Giant floating art lets people walk on water across an Italian lake #ArtTuesday

Via Gizmodo

Christo—who is perhaps best known for the fancy drapes he installed in Central Park, in the same shade of orange—has executed dozens and dozens of similar projects which, until recently, were collaborations with his wife and partner Jeanne-Claude, who died in 2009.

But in recent years, his attempts to accessorize the natural landscape have been met with criticism. A recent proposal to stretch six miles of fabric over the Arkansas River in Colorado was halted due to litigation from environmentalists. And, I think, rightly so. At the rate we’re destroying the natural world at the moment, there isn’t a very good reason to experiment with potentially harmful projects. But this sense of frivolity seems to pervade Christo’s work, this notion of shrouding a delicate coastline in the marine version of a Snuggie, just because. Even Christo has admitted this: “I know these projects are totally irrational, totally useless.”

The Floating Piers is something different, though. This is not just a frilly skirt wrapped around an island which you might only admire from your private jet.
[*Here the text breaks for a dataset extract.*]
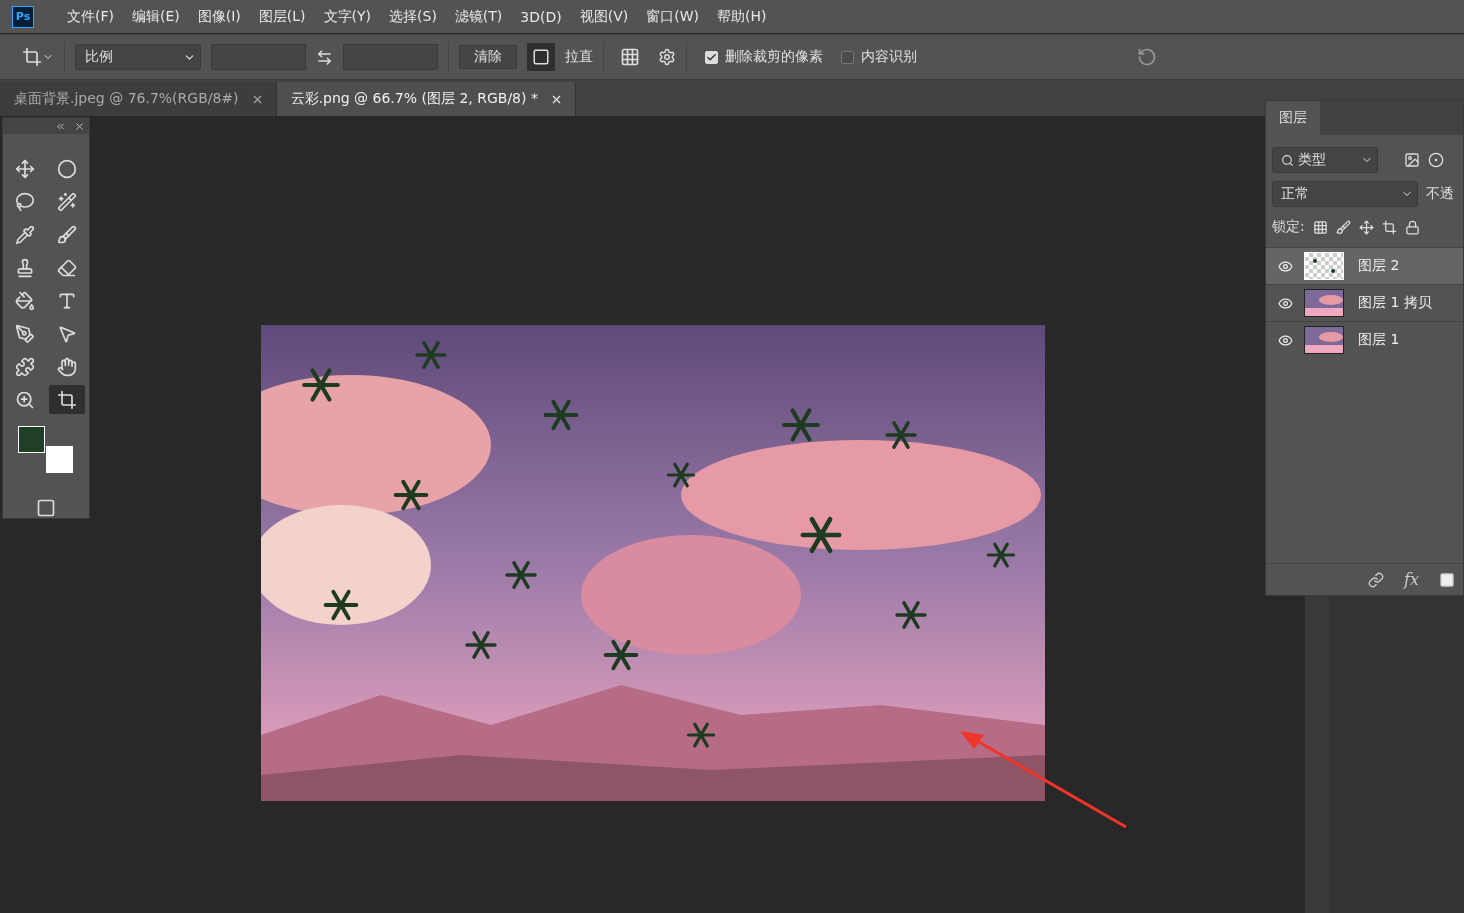 The image size is (1464, 913). Describe the element at coordinates (32, 440) in the screenshot. I see `foreground-color-swatch` at that location.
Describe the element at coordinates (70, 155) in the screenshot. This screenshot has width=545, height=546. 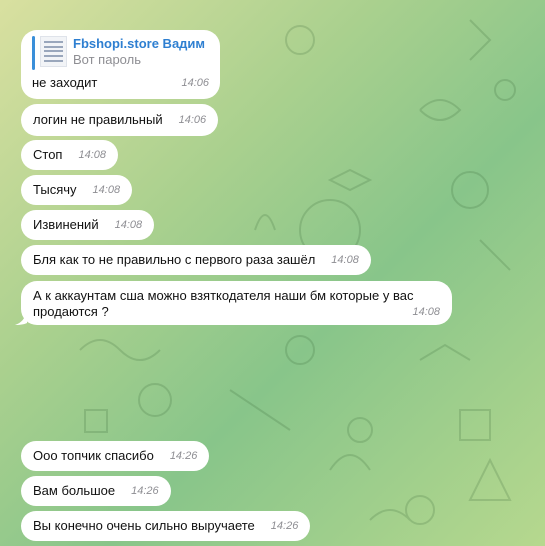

This represents a major advancement in pedestrian infrastructure, and one that could very easily be adopted for our cities in a climate-changing world. This art is incredibly useful.

Imagine the potential of deploying this type of temporary bridge after a disaster. A pathway like this would allow a city isolated by the destruction of a bridge due to a major storm or seismic activity to be reconnected to the mainland. And it’s not just a poetic solution for post-disaster times. Innovations in floating walkways, and especially ones that look good, have general importance to highly populated coastal areas as sea levels rise.

Another thing to note about The Floating Piers is that the pathways don’t end at the water’s edge. Instead, the orange carpet rolls through onto local streets, creating a wayfinding system that leads walkers up into the town. This could be a model for the way coastal cities integrate emergency routes for tsunamis and storm surges—and what better than this shade of traffic-cone orange to guide them?